## GIVEN PASSAGE
━━━━

Although I'm afraid big part of these LLM contributions may be people trying to build their portfolio. Some known project contributor sounds better than having some LLM generated code under your name.
> If you do not understand the ticket, if you do not understand the solution, or if you do not understand the feedback on your PR, then your use of LLM is hurting Django as a whole.
You'd have to manage the contributions, or get your AI bots to manage them or something, but it would be great to have honeypots like this to attract all the low effort LLM slop.
Actually, I'd want to see that. All the AI companies keep saying it will take our jobs, human developers won't be necessary.
Well let them put their money where their mouth is. Let's see what happens, see what the agents create or fail to create. See if we end up with a new OS, kernel all the way up to desktop environment.
By what metric is “the level of quality is much, much higher” in the Django codebase? ‘cause other than the damn thing actually working, the primary metric of a codebase being high quality is how easy it is to contribute to. And evidently, it’s not.
Have you spent much time with the Django codebase?
I remember when I was getting started with Django in the 0.9 days most of the assistance you got on the IRC channel was along the lines of "it's in this file here in the source, read it, understand it, and if you still have a question come back and ask again". I probably learned more about writing idiomatic Python from that than anything else.
genuine question: if the maintainer burden keeps scaling like this, does it change the calculus for startups building on top of OSS projects with small core teams? feels like dependency risk that doesn't show up in any due diligence.
It is not pride to have your name associated with an open source project, it is pride that the code works and the change is efficient. The reviewer should be on top of that.
and I hope an army of OpenClaw agents calls out the discrimination, so gatekeepers recognize that they have to coexist with this species
I love Django. Ive been using it professionally and on side projects extensively for the past 10 years. Plus I maintain(ed) a couple highly used packages for Django (django-import-export and django-dramatiq).
Last year, I had some free time to try to contribute back to the framework.
It was incredibly difficult. Difficult to find a ticket to work on, difficult to navigate the codebase, difficult to get feedback on a ticket and approved.
As such, I see the appeal of using an LLM to help first time contributors. If I had Claude code back then, I might have used it to figure out the bug I was eventually assigned.
I empathize with the authors argument tho. God knows what kind of slop they are served everyday.
This is all to say, we live in a weird time for open source contributors and maintainers. And I only wish the best for all of those out there giving up their free time.
Dont have any solutions ATM, only money to donate to these folks.

━━━━

## DATA

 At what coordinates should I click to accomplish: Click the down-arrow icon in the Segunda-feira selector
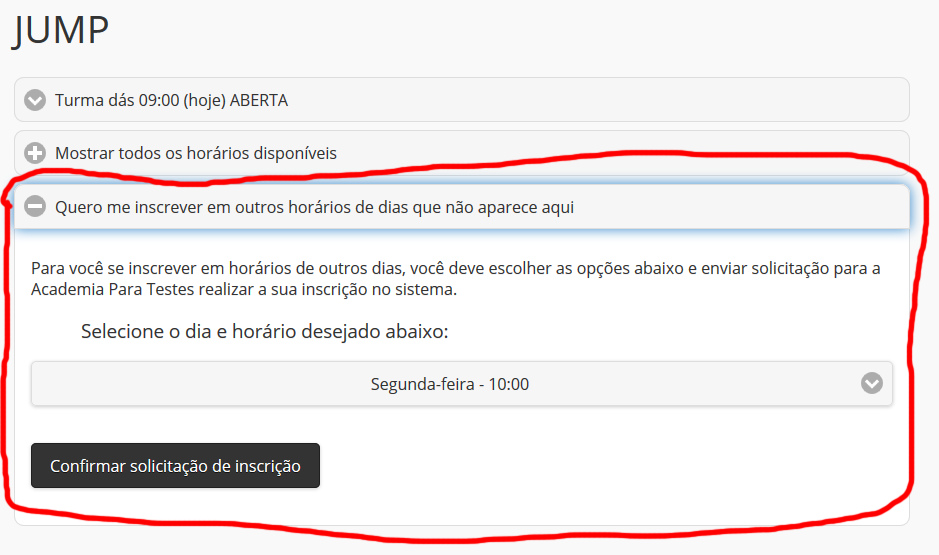tap(872, 384)
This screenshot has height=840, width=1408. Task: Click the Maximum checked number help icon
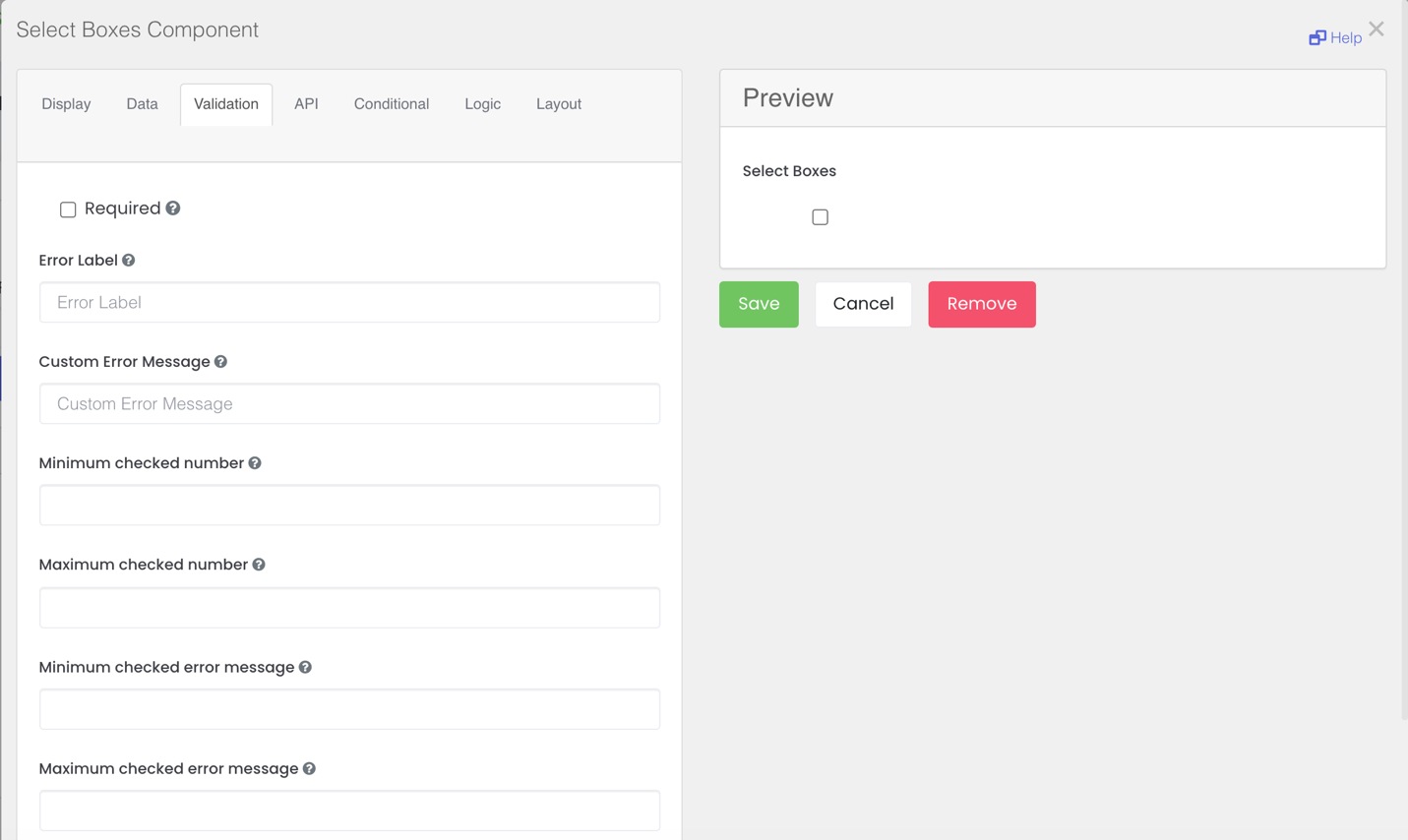(259, 565)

━━━━

## WORK TASK 1
Quote the Django discussion word for word, starting at "It is not pride" and ending at "top of that.".
## WORK TASK 2
Write what comes next in the Django discussion, picking up after its final sentence.
The listing is not needed for anything here.

## TASK OUTPUT 1
It is not pride to have your name associated with an open source project, it is pride that the code works and the change is efficient. The reviewer should be on top of that.

## TASK OUTPUT 2
There is a clear correlation between the rise in LLM use and the volume of PRs and bug reports. Unfortunately, this has predominately increased the volume of submissions and not the overall quality. My view of the security issues reported, many are clearly LLM generated and at face value don't seem completely invalid, so they must be investigated. There was a recent Django blog post about this [1].
The fellows and other volunteers are spending a much greater amount of time handling the increased volume.
I agree somewhat, as I deal with an internal legacy codebase that's pretty hard to follow, and I use Gemini, Claude, etc to help learn, debug solutions and even propose solutions. But there's a big difference in using it as a learning tool and just having the LLM "do it". I see little value in first time contributors just leaning on an LLM to just do it.
I applied to the djangonauts twice - but was rejected both times. I always liked the idea, but perhaps my profile was not what they were looking for /shrug
Now, what we’ve been told about models is that they’re only as good as their training data. And so languages with gargantuan amounts of training data ought to fare best, right? Turns out that models kind of universally suck at Python and Javascript (comparatively). The top performing languages (independent of model) are C#, Racket, Kotlin, and standing at #1 is Elixir.
I think they don't understand what milquetoast actually means, as the post defintiely isn't - django quite clearly asserted themselves and their rules.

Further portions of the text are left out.